(Screenshot grounding data)
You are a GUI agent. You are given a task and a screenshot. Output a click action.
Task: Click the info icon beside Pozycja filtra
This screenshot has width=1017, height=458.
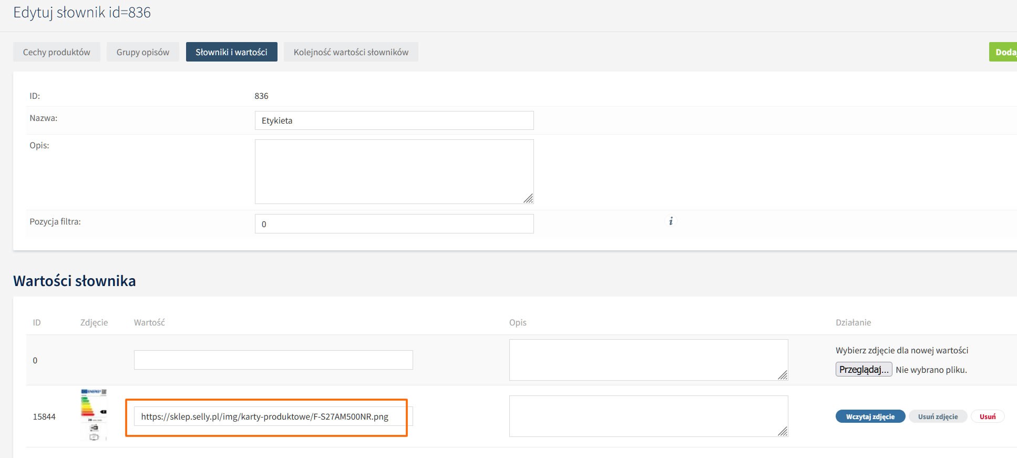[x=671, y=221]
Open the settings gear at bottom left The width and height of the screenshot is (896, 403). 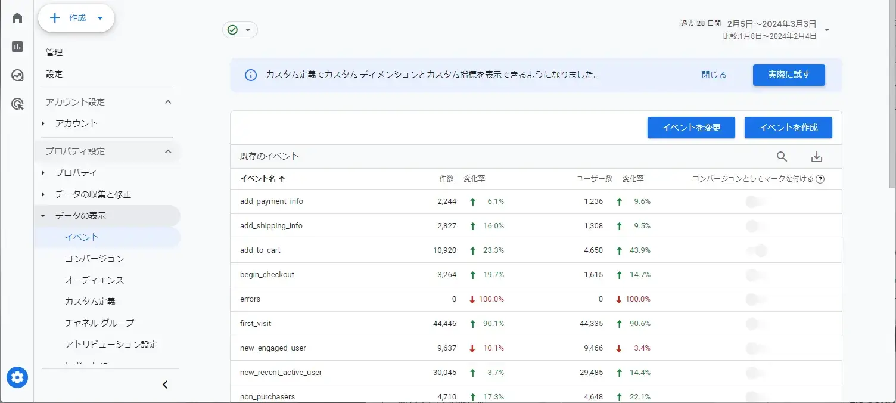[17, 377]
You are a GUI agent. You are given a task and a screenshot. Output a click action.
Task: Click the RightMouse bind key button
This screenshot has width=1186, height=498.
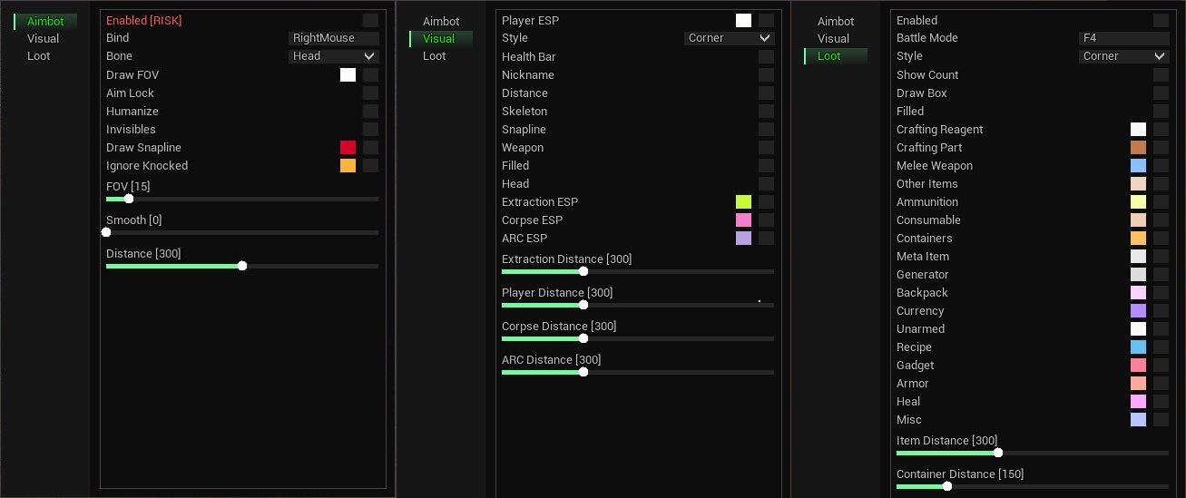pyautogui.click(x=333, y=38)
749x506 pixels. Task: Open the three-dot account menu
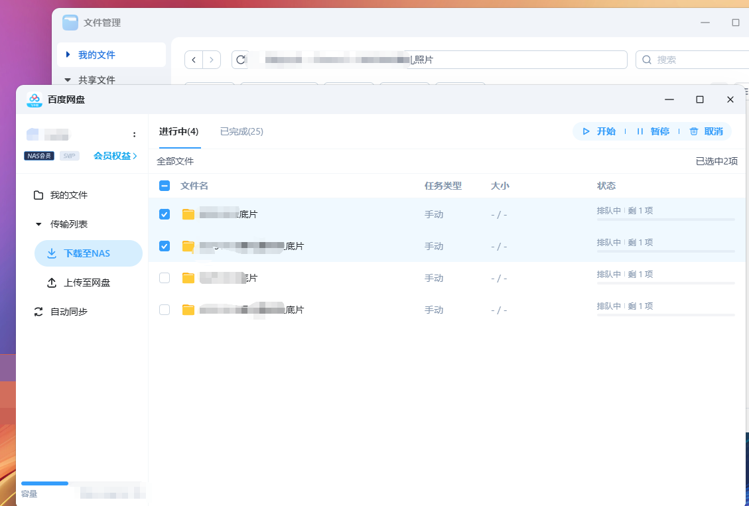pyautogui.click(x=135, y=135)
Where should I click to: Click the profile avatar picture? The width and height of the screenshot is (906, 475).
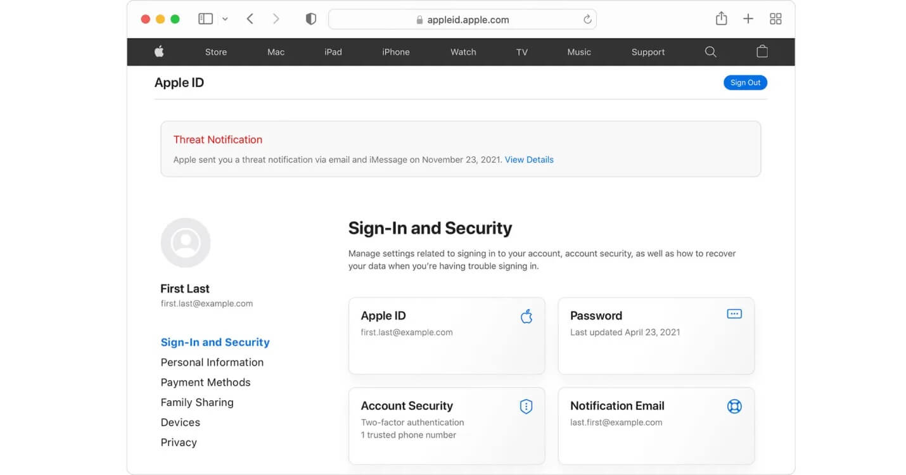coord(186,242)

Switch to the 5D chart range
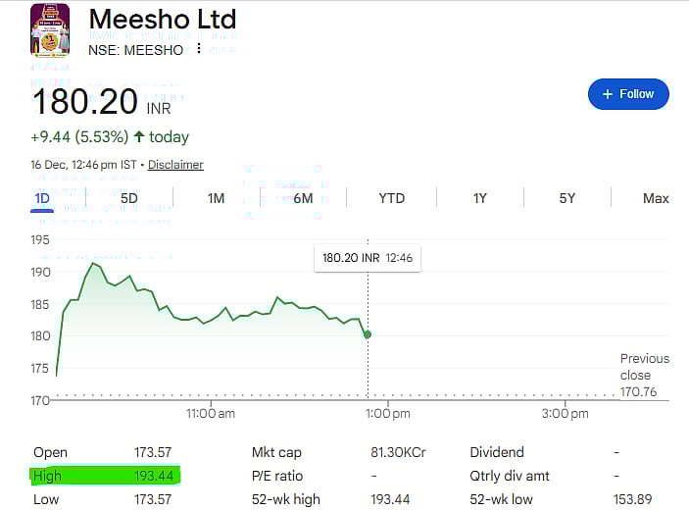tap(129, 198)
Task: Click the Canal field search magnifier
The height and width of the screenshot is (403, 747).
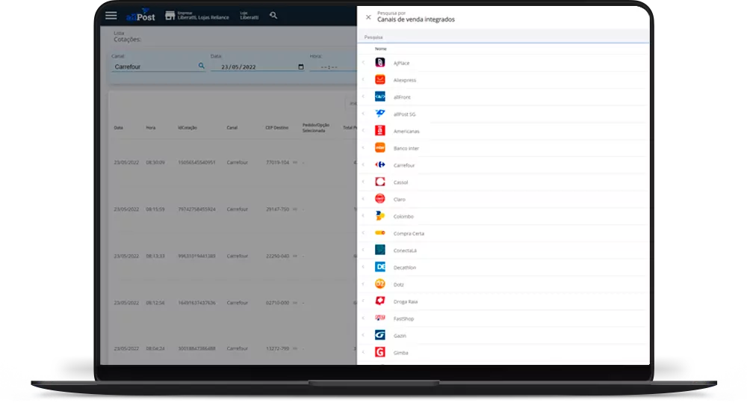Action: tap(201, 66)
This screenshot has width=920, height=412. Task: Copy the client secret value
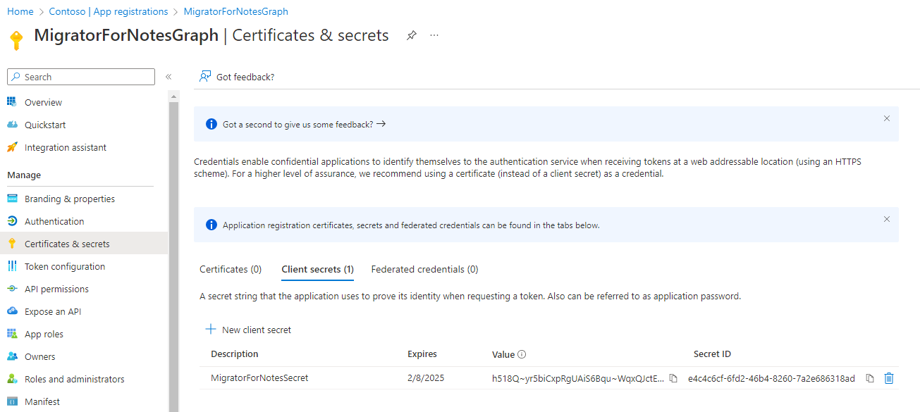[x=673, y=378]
* * *
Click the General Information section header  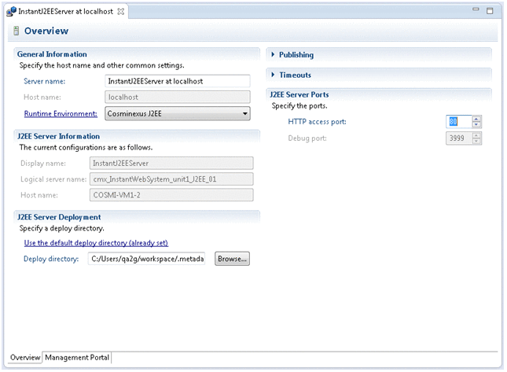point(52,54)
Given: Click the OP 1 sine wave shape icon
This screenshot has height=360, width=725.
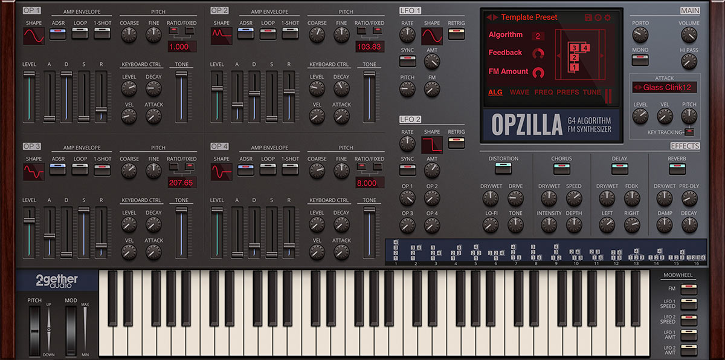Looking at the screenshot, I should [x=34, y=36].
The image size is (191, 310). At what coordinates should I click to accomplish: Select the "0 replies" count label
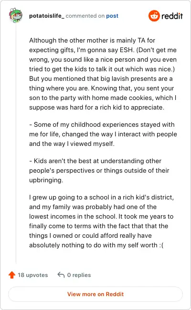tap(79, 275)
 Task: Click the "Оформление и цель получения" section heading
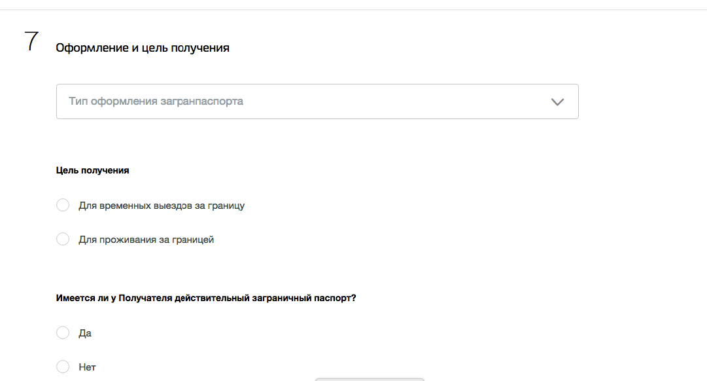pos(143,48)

Required action. Please show the lines in the entries above that hold the string "icon".

Result for this exercise.
Task: Click the info icon beside Pozycja filtra
Given: Click the OP 1 sine wave shape icon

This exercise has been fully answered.